#### [GIVEN PROBLEM A]
In the passage on file creation dates in Mac OS X, do these statements agree with it? Give yes or no for each, with the deciding words quoted from the passage. (i) The Finder preserves creation dates. (ii) The writer is asking for cp to preserve creation dates by default. (iii) Apple provides a robust and complete file cloning engine.
#### [GIVEN PROBLEM B]
According to the passage on file creation dates in Mac OS X, what does the -p option tell cp to do?
#### [GIVEN PROBLEM C]
Extend the passage on file creation dates in Mac OS X with the next part.

#### [PAGE EXTRACT]
════════════════════

While the technical perspective of Unix system programmers probably favors a point of view similar to Jordan’s, I guess it’s correct to say that Unix doesn’t have much tradition in handling creation dates, whereas in Mac OS creation dates have lived a peaceful existence for 22 years at least. So even if Mac OS X’s BSD-level tools were to define things such that most other Unix hackers wouldn’t immediately agree with it, there’s not many expectations to be violated on the Unix side; however, the current neligence of creation dates makes Mac OS users suddenly lose a behavior that they’ve learned to appreciate over a long long time.
The Finder still continues to preserve creation dates — so I fail to see why the command-line equivalent of a Finder file copy,
cp -Rp, should have different semantics. We’re of course not even talking of
cp, by default, preserving creation dates, but of
cp with the explicit
-p option given, which essentially tells
cp to preserve as much file metadata as possible. The same is true for
ditto (which is fundamentally broken in 10.4, anyway) and
rsync -aE (which is also broken, in other ways). Even in the case that nobody hears my pleas about the preservation of file creation dates in normal day-to-day file copying scenarios, it should still be possible to roll a file backup solution with at least one of Apple’s built-in tools. Currently, there is a formidable market for third-party backup tools, because Apple does not provide a robust and complete file cloning engine.

════════════════════

#### [SUPPLIED DATA]

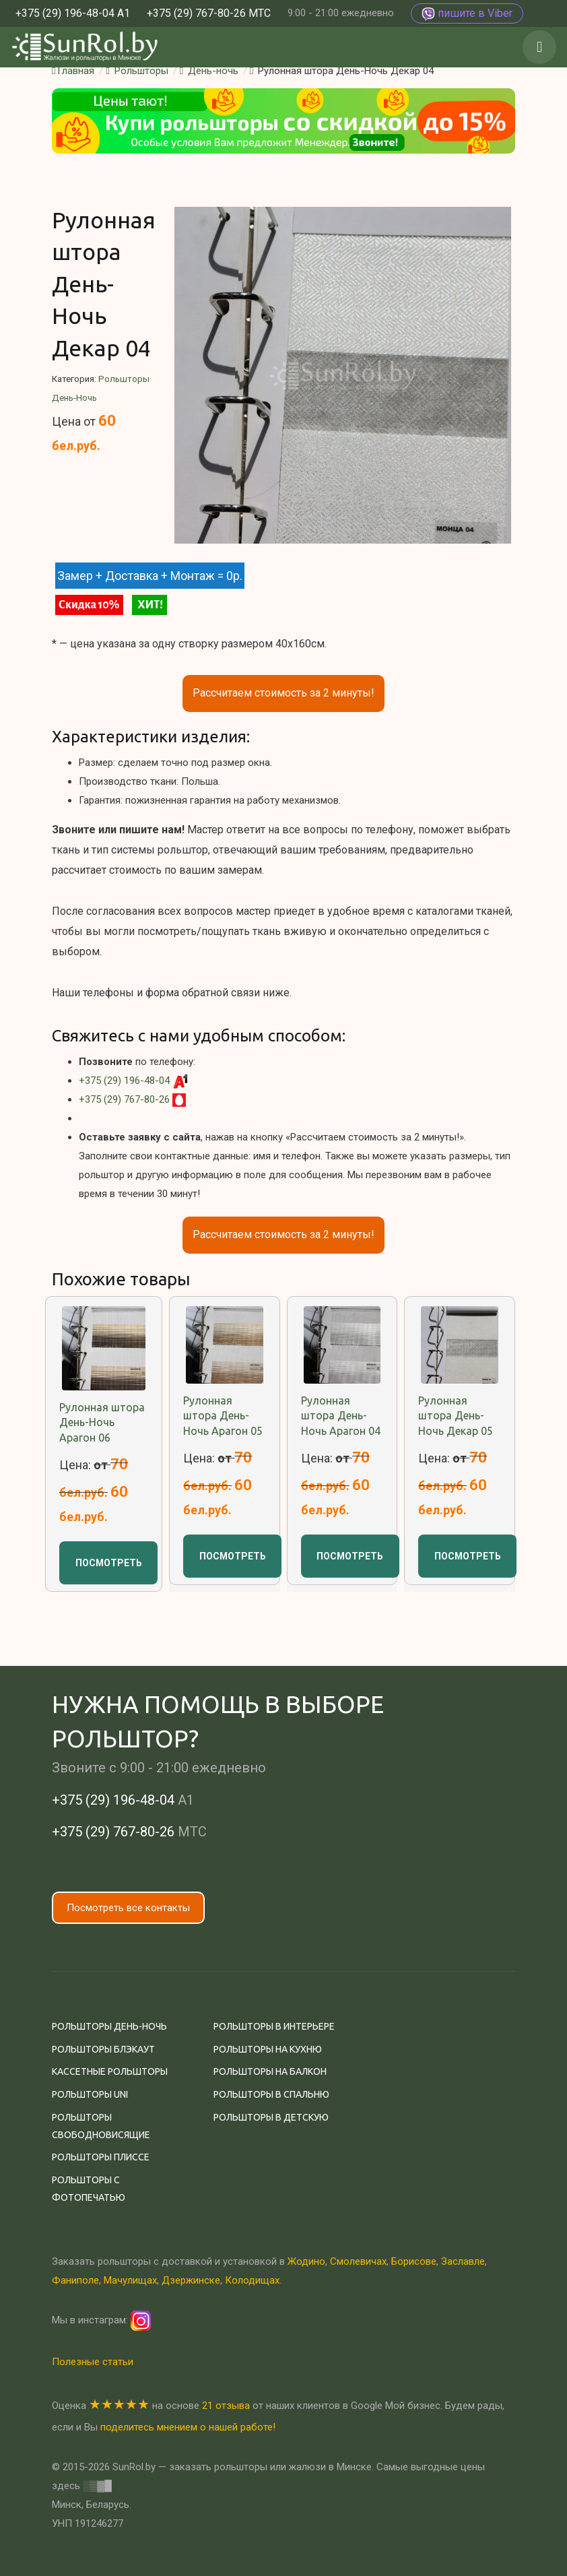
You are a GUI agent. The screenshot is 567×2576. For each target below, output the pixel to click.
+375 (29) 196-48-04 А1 (72, 13)
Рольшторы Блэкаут (103, 2049)
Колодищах (252, 2280)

════════════════════

#### [TASK RESPONSE A]
(i) Yes: "The Finder still continues to preserve creation dates"
(ii) No: "We’re of course not even talking of cp, by default, preserving creation dates"
(iii) No: "Apple does not provide a robust and complete file cloning engine"

#### [TASK RESPONSE B]
It tells cp to preserve as much file metadata as possible.

#### [TASK RESPONSE C]
I appreciate that it may be a bit hard at first to agree with my arguments if one comes from a geekier background than most Mac users do; also, it may be weird to see that Mac users care about such subtleties (Windows users definitely wouldn’t), but the resonance to my earlier blog posts and on dawin-dev has shown that quite many do.
So, Apple, please, have mercy with the old-time Mac users and fix the broken behavior of the BSD-level tools and APIs. Please continue making Mac OS X the most user-friendly Unix system there is! For the record, this is Radar 4506951.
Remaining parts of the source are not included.